— start of Available records —

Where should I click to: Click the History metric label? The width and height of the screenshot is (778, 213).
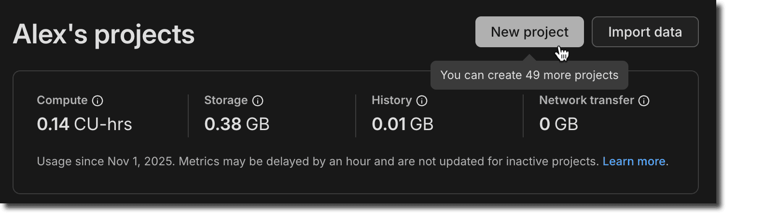coord(391,100)
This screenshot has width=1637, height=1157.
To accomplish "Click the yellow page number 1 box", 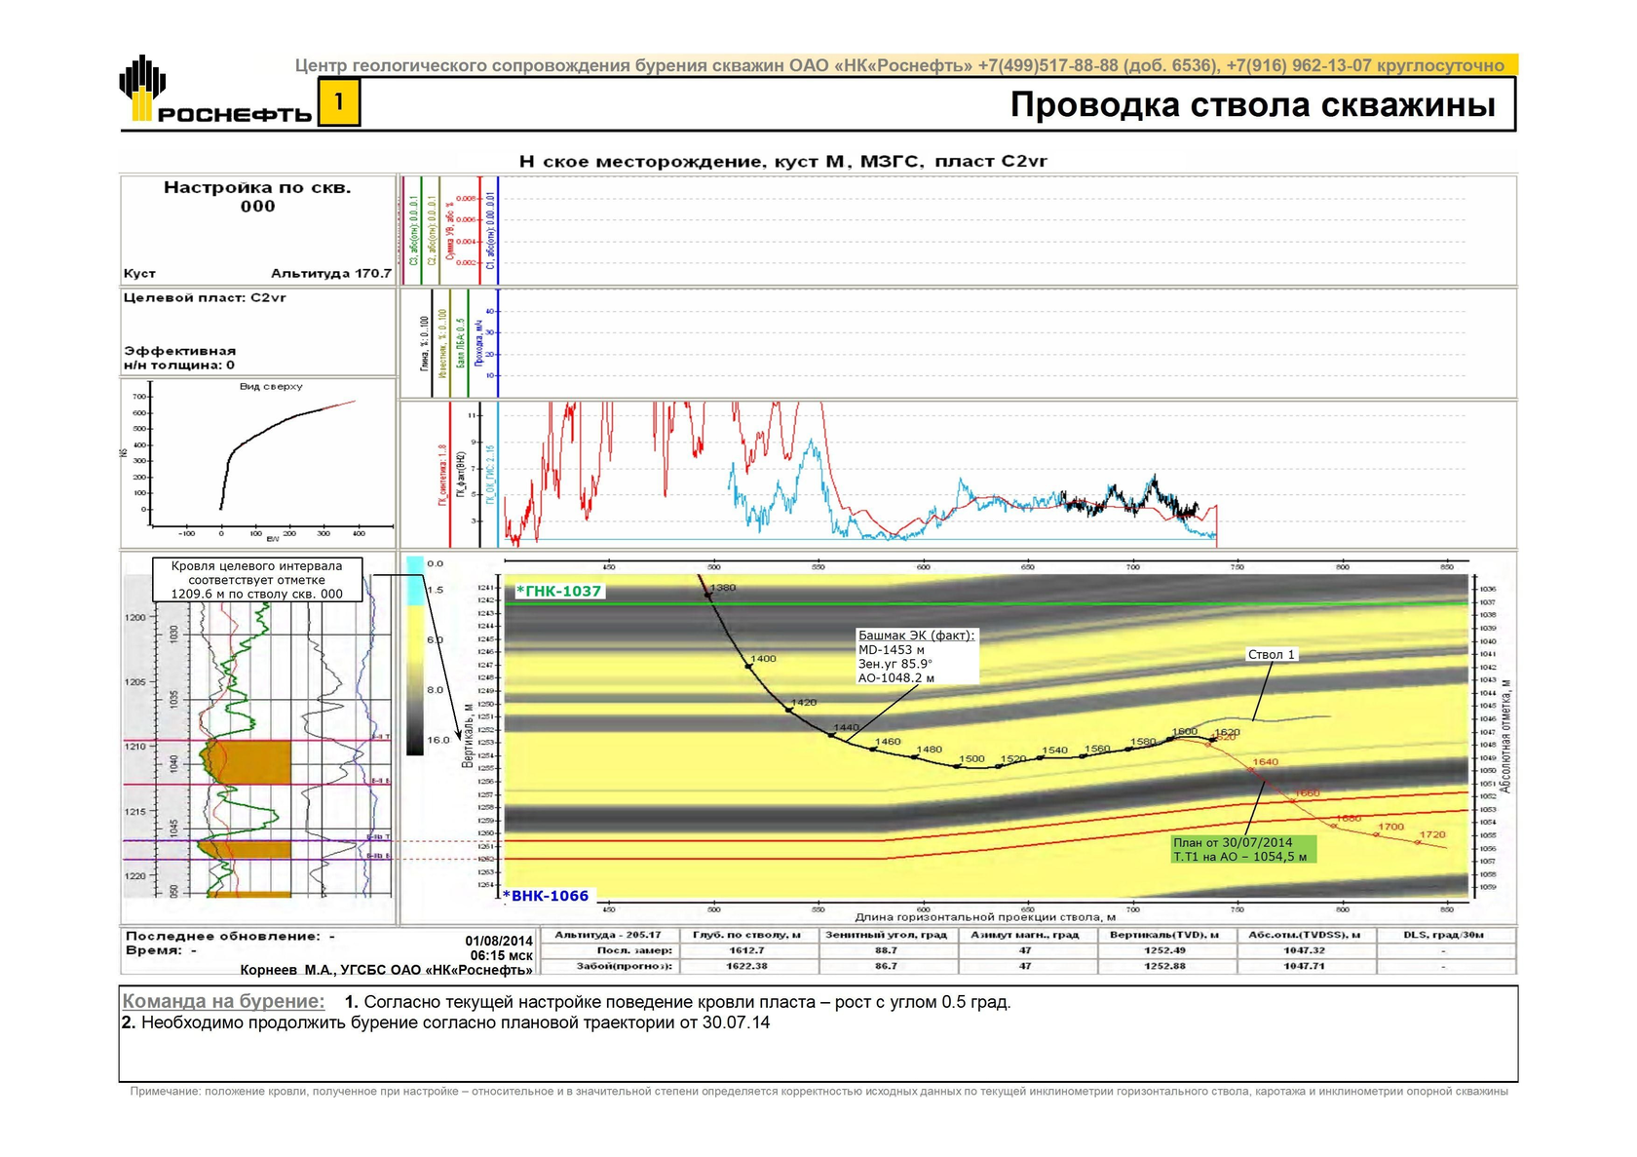I will (x=339, y=101).
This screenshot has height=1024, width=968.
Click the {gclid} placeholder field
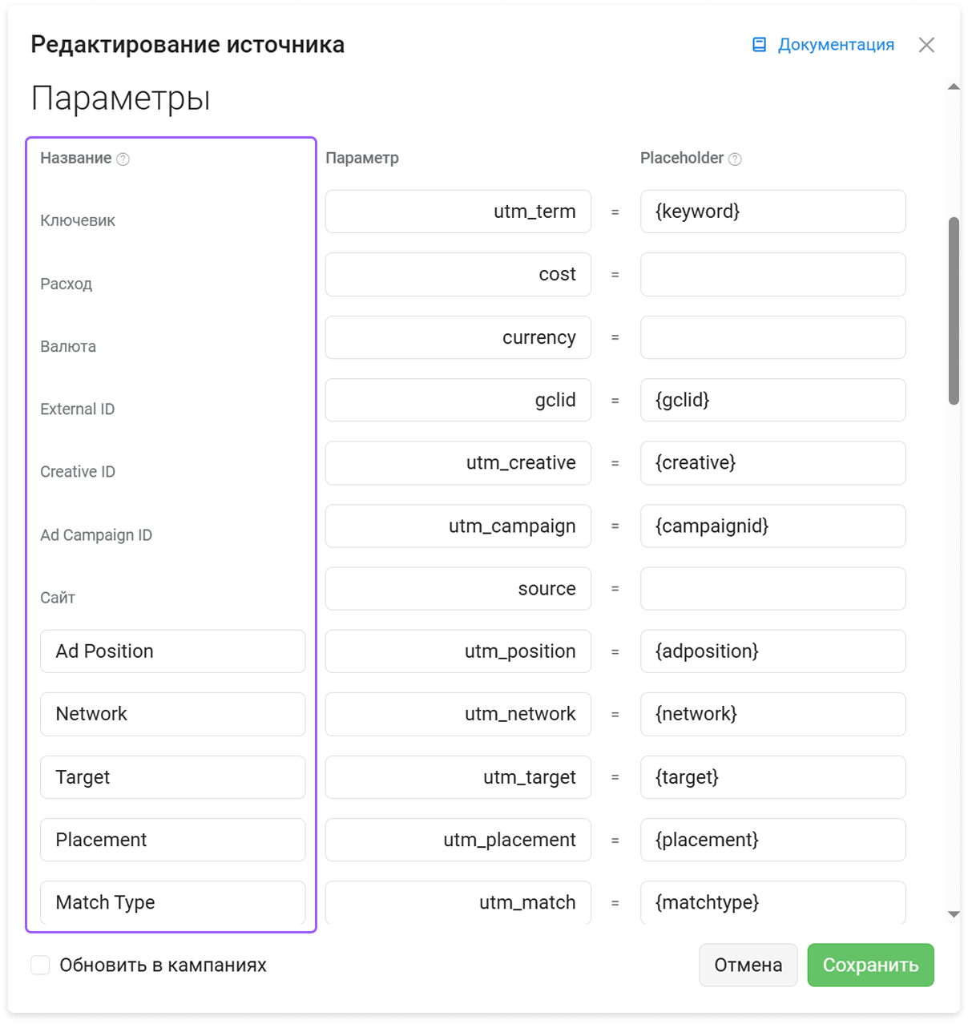click(772, 400)
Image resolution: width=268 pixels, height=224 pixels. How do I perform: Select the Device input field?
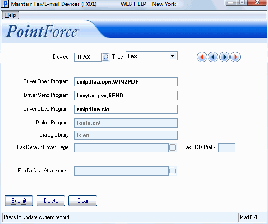click(88, 57)
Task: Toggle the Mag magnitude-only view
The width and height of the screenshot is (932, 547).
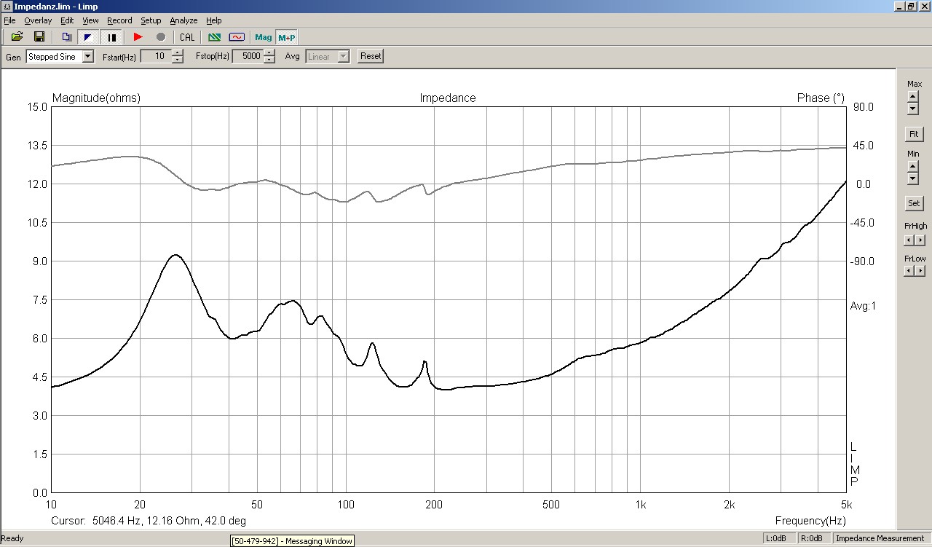Action: [x=263, y=37]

— end of Available records —

Exercise: Please state how many lines of the records contain the string "field", treating case as significant. Give only the number.

Worked answer: 2